**本文抜粋**

説明

分光特性取得装置、画像評価装置及び画像形成装置

【課題】安定して精度よく分光特性を取得できる分光特性取得装置を提供する。
【解決手段】被測定物2表面へ光を照射するライン光照射装置3と、被測定物3表面からの拡散反射光のうち、それぞれ異なる領域の光束を通過させる1列に並んだ複数の開口5aを有するピンホールアレイ5と、ピンホールアレイ5の各開口5aを通過した光束を像面に結像させるための第2の結像光学系6と、第2の結像光学系6の像面側に配置され、ピンホールアレイ5の各開口5aを通過した光束を、各開口5aの像の配列方向と非平行に回折させる回折素子7と、第2の結像光学系6の像面に配置され、回折素子7によって回折した各開口5aの回折像の一部を受光して電気信号に変換する複数の画素9が1列に並んだ受光センサ8とを有する分光特性取得装置であって、第2の結像光学系6が正立等倍結像光学系のアレイによって構成されている。

【発明の詳細な説明】
【技術分野】
【0001】
本発明は、被測定物表面上に形成された画像の分光特性を取得するための分光特性測定装置、該分光特性取得装置を備えた画像評価装置及び画像形成装置に関する。
【背景技術】
【0002】
近年、電子写真方式やインクジェット方式等のフルカラー画像形成装置(プリンタ、複写機など)では、紙などの記録媒体上に印字されるカラー画像に対して高い画像品質が要求されており、色再現性の向上は重要な技術課題の一つである。
【0003】
このため、印字されるカラー画像の色再現性を向上させるために、印字されたカラー画像の全域にわたって分光特性を測定し、この測定情報に基づいて最適な色再現性が得られるように画像形成プロセスを制御する方法が従来より行われている。記録媒体上の印字されたカラー画像の全域(全幅)にわたって分光特性を取得するための装置として、例えば、特許文献1に記載された装置(全幅アレイ分光光度計)が知られている。
【0004】
前記特許文献1には、移動する被測定物表面を発光色の異なる複数の光源で該被測定物表面上の画像の全域(全幅)にわたって連続的に照明して、前記画像からの各反射光を、複数の複数色光検出器を有するラインセンサで受光して画像化し、ラインセンサから出力される複数の画像データに基づいて、被測定面上の画像の各位置での分光特性を取得(推定)する技術が開示されている。

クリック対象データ

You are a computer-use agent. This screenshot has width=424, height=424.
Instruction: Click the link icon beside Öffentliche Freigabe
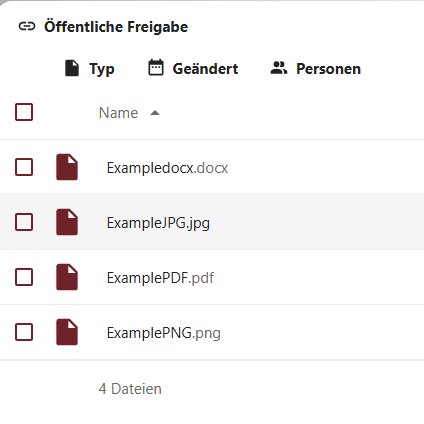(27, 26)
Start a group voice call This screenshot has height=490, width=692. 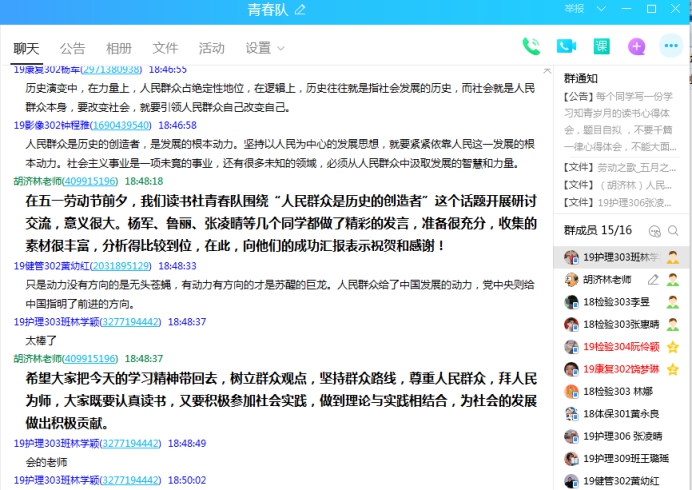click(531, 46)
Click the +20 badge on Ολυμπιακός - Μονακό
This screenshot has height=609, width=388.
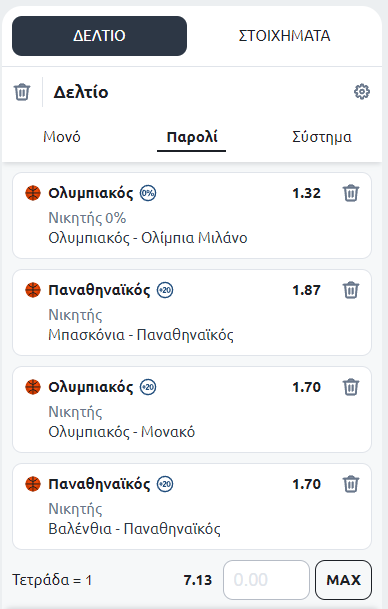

**取り組む課題**
a: 上の分光特性取得装置の本文について、次の問いに答えよ。
(i) ピンホールアレイ5の複数の開口は、どのように並んでいるか。
(ii) 第2の結像光学系6は、何のアレイによって構成されているか。
(iii) 特許文献1に記載された装置は、括弧内で何と呼ばれているか。
b: 分光特性取得装置の本文にある次の一文を英語に訳せ。「近年、電子写真方式やインクジェット方式等のフルカラー画像形成装置(プリンタ、複写機など)では、紙などの記録媒体上に印字されるカラー画像に対して高い画像品質が要求されており、色再現性の向上は重要な技術課題の一つである。」
c: 分光特性取得装置の本文を、最後の段落の後から書き継いでください。

**回答一覧**
a:
(i) 1列に並んでいる。
(ii) 正立等倍結像光学系のアレイ。
(iii) 全幅アレイ分光光度計。

b: In recent years, full-color image forming apparatuses (printers, copiers, and the like) that use electrophotographic, inkjet, or similar methods have been required to deliver high image quality for color images printed on recording media such as paper, and improving color reproducibility is one of the important technical challenges.

c:
【発明の概要】
【発明が解決しようとする課題】
【0005】
ところで、前記特許文献1のように、異なる複数の光源で被測定物表面上の画像の全域(全幅)にわたって連続的に照明し、被測定面からの拡散反射光をラインセンサの対応する各色光検出器で撮像する構成では、各光源の連続的な照明によって各色光検出器による撮像時に時間的ずれが生じるので、移動する被測定物上の画像に対して異なる位置での測定となる。このため、ラインセンサの対応する各色光検出器で取得した各画像の相対的な位置ずれが発生することによって、この位置ずれに起因した分光特性の取得誤差が生じるため、安定して精度よく分光特性を取得するのが難しかった。
【0006】
そこで、本発明は、安定して精度よく分光特性を取得することができる分光特性取得装置、画像評価装置及び画像形成装置を提供することを目的とする。
【課題を解決するための手段】
【0007】
前記目的を達成するために請求項1に記載の分光特性取得装置は、被測定物表面の所定領域へ光を照射する光照射手段と、前記被測定物表面からの拡散反射光のうち、それぞれ異なる領域の光束を通過させる1列に並んだ複数の開口を有するピンホールアレイと、前記ピンホールアレイの前記各開口を通過した光束を像面に結像させるための結像手段と、前記結像手段の前記像面側に配置され、前記ピンホールアレイの前記各開口を通過した光束を、前記各開口の像の配列方向と非平行に回折させる回折手段と、前記結像手段の像面に配置され、前記回折手段によって回折した前記各開口の回折像の一部を受光して電気信号に変換する複数の画素が1列に並んだ受光手段とを有し、前記各画素から出力される画素出力信号に基づいて前記被測定物の複数の位置での分光特性を測定する分光特性取得装置であって、前記結像手段が正立等倍結像光学系のアレイであることを特徴としている。
【0008】
請求項2に記載の分光特性取得装置は、前記ピンホールアレイの前記各開口に前記被測定物表面からの拡散反射光を縮小して結像させる縮小集光手段を有し、該縮小集光手段は少なくとも像側テレセントリック特性を有することを特徴としている。
【0009】
請求項3に記載の分光特性取得装置は、前記ピンホールアレイの前記各開口に前記被測定物表面の各位置からの拡散反射光の光束をそれぞれ集光させる複数の集光手段よりなる等倍集光手段を有することを特徴としている。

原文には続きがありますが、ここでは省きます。